**WHAT YOU WILL DO:** Transcribe only what runs from the line including "Enable Display secondary time zone checkbox" through the last line of the entries, exactly as it appears.

**SOURCE MATERIAL:**
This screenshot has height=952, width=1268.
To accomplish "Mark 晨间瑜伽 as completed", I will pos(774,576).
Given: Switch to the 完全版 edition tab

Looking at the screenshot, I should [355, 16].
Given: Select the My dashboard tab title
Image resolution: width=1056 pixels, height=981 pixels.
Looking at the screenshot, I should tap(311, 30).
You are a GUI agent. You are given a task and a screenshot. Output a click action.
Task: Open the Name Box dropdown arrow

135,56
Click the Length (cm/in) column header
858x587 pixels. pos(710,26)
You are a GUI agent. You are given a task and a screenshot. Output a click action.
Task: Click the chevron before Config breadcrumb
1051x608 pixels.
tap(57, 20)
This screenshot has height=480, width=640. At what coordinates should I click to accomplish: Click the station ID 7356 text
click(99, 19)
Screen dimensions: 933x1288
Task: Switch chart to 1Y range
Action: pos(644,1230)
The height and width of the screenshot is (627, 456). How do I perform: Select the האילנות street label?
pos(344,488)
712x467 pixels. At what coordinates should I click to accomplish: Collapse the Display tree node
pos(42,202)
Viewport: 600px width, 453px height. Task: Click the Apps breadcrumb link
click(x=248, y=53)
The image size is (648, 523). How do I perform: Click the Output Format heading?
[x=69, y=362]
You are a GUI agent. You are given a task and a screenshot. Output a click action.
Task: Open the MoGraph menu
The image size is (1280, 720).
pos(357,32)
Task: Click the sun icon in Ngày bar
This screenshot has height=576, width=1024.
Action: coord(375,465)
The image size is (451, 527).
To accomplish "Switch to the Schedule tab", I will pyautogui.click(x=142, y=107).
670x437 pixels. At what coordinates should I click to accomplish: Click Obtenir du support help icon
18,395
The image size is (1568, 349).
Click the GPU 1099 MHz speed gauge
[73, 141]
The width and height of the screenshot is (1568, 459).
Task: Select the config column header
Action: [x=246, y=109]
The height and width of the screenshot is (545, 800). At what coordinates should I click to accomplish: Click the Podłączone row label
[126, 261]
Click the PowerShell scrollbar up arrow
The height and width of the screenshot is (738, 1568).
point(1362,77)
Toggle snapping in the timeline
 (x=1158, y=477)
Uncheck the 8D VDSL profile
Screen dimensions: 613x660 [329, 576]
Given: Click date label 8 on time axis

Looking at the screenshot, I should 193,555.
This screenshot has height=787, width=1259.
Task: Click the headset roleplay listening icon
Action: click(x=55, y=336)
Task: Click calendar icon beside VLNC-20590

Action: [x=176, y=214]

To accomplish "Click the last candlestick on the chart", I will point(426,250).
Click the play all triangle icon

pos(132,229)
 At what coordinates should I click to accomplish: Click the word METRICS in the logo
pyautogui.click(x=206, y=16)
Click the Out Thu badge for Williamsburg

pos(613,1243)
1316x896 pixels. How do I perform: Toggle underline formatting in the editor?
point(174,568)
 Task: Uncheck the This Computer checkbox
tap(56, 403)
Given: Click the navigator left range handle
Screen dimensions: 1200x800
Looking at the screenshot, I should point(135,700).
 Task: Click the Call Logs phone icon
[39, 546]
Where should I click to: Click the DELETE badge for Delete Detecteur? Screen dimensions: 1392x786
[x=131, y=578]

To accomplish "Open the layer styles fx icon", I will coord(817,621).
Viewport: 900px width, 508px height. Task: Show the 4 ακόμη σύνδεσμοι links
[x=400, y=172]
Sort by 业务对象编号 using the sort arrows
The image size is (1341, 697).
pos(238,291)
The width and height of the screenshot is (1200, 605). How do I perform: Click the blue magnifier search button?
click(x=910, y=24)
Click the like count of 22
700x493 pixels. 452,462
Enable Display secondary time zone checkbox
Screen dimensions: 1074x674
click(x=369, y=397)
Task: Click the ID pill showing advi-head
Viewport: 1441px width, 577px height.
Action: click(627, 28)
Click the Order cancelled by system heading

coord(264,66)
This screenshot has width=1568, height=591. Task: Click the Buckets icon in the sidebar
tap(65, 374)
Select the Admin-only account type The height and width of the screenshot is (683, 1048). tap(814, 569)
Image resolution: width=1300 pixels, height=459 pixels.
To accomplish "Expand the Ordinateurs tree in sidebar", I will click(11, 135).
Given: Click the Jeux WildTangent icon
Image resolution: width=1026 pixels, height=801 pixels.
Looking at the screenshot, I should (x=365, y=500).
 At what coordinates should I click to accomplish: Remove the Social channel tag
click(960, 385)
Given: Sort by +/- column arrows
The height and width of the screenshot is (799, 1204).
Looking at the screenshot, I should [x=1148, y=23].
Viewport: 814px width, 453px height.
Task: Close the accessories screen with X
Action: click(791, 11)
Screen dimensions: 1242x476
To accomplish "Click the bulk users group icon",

**ANSWER TO THIS PROBLEM:**
Enable Display secondary time zone checkbox
Screen dimensions: 1074x674
click(x=369, y=397)
Task: Click the ID pill showing advi-head
Viewport: 1441px width, 577px height.
Action: click(627, 28)
Click the Order cancelled by system heading

coord(264,66)
This screenshot has width=1568, height=591. Task: Click the Buckets icon in the sidebar
tap(65, 374)
Select the Admin-only account type The height and width of the screenshot is (683, 1048). tap(814, 569)
Image resolution: width=1300 pixels, height=459 pixels.
To accomplish "Expand the Ordinateurs tree in sidebar", I will click(11, 135).
Given: Click the Jeux WildTangent icon
Image resolution: width=1026 pixels, height=801 pixels.
Looking at the screenshot, I should (x=365, y=500).
 At what coordinates should I click to accomplish: Remove the Social channel tag
click(960, 385)
Given: Sort by +/- column arrows
The height and width of the screenshot is (799, 1204).
Looking at the screenshot, I should [x=1148, y=23].
Viewport: 814px width, 453px height.
Task: Close the accessories screen with X
Action: click(791, 11)
Screen dimensions: 1242x476
To accomplish "Click the bulk users group icon",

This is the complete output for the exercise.